There are a few other possibilities that could explain the look of the Rekhmire tomb elephant though. I said earlier that its large tusks demonstrate adult status, and hence show that it can’t be a juvenile Asian elephant. But maybe, just maybe, the painting could depict a freak juvenile Elephas that precociously developed large tusks. We know that African forest elephants L. cyclotis can be precocious in terms of tusk growth (this may partly explain sightings of alleged Pygmy elephants)*. Any such individual would perhaps be regarded as an unusual thing of interest and value. And there’s also the possibility that the animal depicts an individual from another late-surviving dwarf population that we don’t know about. Some of the extinct Mediterranean dwarf elephants are now suspected of being dwarf mammoths (as in, members of Mammuthus) rather than species of Elephas/Palaeoloxodon and, in life, these animals might indeed have looked more like the hairy, dome-skulled animal in Rekhmire’s tomb [the photo of the section of the painting below is by N. Douek Galante, from Masseti (2001)].
* Indeed White (1994) suggested that the Rekhmire tomb elephant could depict a miniature African elephant. At first site this looks unlikely to be right in view of the Rekhmire elephant’s hairiness, highly convex back and domed head.
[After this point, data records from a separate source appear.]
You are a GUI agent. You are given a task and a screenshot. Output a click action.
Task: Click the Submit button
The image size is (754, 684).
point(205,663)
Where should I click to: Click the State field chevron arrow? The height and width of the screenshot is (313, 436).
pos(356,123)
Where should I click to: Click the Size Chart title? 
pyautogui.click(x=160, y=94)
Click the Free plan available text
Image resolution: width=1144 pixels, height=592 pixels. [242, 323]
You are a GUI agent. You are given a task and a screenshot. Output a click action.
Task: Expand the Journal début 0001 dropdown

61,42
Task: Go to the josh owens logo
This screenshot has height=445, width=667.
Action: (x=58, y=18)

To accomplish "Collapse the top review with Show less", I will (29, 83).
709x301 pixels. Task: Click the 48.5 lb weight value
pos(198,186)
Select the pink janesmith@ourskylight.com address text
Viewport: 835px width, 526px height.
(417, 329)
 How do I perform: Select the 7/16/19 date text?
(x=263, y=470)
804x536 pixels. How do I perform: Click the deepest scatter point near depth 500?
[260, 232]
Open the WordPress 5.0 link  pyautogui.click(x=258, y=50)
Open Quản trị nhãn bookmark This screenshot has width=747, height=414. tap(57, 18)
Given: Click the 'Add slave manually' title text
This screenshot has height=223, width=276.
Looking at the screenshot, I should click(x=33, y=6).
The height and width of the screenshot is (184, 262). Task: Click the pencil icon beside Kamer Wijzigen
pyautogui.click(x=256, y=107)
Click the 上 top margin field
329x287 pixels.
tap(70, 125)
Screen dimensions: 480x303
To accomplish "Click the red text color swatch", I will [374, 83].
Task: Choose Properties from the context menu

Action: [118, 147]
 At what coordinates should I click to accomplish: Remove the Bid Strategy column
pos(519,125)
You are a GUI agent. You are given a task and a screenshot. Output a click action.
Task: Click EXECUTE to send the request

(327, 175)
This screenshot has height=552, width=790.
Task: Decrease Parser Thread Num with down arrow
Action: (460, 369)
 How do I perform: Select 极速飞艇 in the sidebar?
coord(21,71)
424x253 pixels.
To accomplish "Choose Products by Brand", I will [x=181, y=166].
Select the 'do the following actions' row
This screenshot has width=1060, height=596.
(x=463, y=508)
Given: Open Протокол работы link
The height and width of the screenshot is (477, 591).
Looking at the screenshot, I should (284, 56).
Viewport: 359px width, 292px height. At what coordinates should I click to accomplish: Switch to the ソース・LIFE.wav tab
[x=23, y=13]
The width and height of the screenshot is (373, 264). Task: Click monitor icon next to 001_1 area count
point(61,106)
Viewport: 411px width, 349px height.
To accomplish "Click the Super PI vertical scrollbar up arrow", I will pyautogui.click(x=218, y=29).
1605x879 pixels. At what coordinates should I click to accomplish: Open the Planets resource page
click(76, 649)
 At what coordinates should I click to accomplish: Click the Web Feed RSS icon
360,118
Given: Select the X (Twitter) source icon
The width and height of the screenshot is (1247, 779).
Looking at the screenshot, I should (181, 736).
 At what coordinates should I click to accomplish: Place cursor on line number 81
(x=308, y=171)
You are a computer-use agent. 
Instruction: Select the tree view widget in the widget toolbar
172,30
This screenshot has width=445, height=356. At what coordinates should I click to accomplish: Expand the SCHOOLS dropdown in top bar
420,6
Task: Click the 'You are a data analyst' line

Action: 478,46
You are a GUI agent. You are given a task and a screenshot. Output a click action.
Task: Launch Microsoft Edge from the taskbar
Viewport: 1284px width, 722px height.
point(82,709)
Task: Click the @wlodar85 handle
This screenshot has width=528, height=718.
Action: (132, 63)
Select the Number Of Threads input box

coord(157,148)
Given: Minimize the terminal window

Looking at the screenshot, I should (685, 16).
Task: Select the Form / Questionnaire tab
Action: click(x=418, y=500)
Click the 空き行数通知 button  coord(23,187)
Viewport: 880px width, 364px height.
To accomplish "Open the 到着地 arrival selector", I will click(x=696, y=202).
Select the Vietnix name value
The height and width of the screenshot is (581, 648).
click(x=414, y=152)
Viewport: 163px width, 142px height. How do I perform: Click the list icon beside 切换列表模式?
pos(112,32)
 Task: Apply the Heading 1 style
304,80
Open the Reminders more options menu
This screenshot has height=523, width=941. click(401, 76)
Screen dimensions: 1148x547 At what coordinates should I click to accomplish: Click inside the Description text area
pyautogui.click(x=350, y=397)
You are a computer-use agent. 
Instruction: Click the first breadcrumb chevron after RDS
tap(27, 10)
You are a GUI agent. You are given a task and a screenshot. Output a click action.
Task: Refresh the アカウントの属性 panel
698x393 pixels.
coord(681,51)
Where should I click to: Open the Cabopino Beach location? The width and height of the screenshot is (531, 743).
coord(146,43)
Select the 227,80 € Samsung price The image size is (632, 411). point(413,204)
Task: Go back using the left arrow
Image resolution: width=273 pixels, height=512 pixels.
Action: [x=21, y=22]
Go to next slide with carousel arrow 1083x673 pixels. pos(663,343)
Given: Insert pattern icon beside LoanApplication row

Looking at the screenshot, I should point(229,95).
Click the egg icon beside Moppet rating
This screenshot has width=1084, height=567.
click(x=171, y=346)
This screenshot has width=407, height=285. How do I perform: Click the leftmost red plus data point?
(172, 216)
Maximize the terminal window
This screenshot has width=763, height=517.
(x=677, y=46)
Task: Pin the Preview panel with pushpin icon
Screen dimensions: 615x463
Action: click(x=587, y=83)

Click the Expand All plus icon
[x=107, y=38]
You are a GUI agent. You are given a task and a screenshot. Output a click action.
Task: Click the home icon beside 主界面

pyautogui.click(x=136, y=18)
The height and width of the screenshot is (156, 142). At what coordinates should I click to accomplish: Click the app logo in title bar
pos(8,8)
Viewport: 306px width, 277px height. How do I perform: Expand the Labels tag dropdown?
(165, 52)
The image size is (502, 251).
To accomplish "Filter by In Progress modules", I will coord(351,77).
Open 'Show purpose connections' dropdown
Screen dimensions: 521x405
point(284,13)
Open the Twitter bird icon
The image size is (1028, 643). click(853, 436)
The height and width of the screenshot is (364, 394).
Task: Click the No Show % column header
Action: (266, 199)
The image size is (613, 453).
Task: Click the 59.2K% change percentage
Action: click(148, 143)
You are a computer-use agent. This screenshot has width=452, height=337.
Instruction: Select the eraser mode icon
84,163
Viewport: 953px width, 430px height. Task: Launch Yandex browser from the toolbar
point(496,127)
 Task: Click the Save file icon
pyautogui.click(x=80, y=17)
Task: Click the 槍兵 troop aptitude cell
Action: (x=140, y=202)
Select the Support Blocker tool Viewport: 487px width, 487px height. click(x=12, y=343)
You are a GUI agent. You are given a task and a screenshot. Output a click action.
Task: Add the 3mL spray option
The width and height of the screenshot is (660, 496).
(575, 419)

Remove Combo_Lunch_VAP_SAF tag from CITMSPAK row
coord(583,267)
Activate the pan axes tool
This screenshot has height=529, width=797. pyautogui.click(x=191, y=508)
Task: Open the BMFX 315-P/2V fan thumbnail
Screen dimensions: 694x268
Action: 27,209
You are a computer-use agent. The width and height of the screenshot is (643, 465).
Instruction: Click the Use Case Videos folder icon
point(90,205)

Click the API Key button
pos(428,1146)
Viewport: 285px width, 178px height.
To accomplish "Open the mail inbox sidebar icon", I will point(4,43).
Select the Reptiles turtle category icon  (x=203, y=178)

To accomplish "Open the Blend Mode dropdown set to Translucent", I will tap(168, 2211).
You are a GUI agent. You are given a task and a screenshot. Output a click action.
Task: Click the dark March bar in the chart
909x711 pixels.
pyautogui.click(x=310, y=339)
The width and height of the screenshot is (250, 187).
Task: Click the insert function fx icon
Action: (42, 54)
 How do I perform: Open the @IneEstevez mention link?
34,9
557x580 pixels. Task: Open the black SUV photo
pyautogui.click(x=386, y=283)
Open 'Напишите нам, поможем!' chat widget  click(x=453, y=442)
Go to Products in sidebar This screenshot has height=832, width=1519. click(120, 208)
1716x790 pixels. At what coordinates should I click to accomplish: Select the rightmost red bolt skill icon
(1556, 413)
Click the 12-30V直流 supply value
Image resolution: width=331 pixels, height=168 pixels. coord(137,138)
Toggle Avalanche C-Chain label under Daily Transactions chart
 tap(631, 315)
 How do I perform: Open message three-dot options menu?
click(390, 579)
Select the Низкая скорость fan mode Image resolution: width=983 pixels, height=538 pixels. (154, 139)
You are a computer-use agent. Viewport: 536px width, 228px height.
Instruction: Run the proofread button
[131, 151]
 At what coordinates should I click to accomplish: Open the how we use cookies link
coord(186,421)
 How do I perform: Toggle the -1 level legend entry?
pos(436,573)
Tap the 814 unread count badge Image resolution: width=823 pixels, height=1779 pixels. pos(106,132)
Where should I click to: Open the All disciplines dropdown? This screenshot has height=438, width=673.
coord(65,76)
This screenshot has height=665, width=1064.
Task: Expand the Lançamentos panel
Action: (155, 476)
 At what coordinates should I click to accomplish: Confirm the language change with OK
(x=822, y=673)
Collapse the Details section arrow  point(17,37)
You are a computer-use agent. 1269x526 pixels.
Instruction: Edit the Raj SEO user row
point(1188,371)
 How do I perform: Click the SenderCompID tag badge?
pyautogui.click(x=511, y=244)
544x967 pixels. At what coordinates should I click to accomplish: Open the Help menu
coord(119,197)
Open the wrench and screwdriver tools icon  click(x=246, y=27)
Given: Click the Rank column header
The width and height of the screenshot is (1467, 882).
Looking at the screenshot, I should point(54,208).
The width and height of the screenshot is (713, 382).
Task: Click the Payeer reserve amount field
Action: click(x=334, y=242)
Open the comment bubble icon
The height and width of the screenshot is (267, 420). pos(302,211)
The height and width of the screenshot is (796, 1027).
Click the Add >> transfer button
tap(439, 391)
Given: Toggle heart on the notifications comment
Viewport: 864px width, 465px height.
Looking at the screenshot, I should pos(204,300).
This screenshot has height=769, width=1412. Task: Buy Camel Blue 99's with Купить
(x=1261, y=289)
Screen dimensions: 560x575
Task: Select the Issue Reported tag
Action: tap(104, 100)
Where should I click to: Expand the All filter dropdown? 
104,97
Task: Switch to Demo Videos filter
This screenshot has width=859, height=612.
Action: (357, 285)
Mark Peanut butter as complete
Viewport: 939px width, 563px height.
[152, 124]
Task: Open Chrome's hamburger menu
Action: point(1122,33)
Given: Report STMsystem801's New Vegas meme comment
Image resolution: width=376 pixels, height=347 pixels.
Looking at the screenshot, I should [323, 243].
But you could play devil’s advocate: maybe the artist screwed up (after all, none of the features are as clear as we might like), and is the animal really shown as being hairy? Maybe those lines are meant to be wrinkles. And African elephants can be very brown-skinned.
As is so often the case with pieces of evidence like this, it’s likely that we may never know the truth of the matter. But not only is it fun to speculate, our speculations can mean that we gradually winnow away the possibilities and perhaps get closer to the truth. The notion that ancient Egyptians could have gotten hold of dwarf Mediterranean elephants, for example, is more likely than the more incredible suggestion that they somehow had access to those from a Siberian island.
One more thing to note: at the time of writing I haven’t seen Alexandra van der Geer et al.’s 2010 book Evolution of Island Mammals: Adaptation and Extinction of Placental Mammals on Islands. It may well contain some very relevant and interesting material on dwarf, island-endemic Mediterranean elephants that I should be noting and citing. Hey, if I had the book here, that’s exactly what I would be doing. But I don’t.
Refs – –
Caloi, L. &. & Palombo, M. R. 2000. Dwarf elephants of the past. In Shoshani, J. (ed) Elephants. Checkmark Books (New York), pp. 60-63.
Guthrie, R. D. 2004. Radiocarbon evidence of mid-Holocene mammoths stranded on an Alaskan Bering Sea island. Nature 429, 746-749.
Masseti, M. 2001. Did endemic dwarf elephants survive on Mediterranean islands up to protohistorical times? In The World of Elephants – International Congress, Rome 2001, pp. 402-406.
Rosen, B. (1994). Mammoths in ancient Egypt? Nature, 369 (6479), 364-364 DOI: 10.1038/369364b0
Vartanyan, S. L., Garutt, V. E. & Sher, A. V. 1993. Holocene dwarf mammoths from Wrangel Island in the Siberian Arctic. Nature 362, 337-340.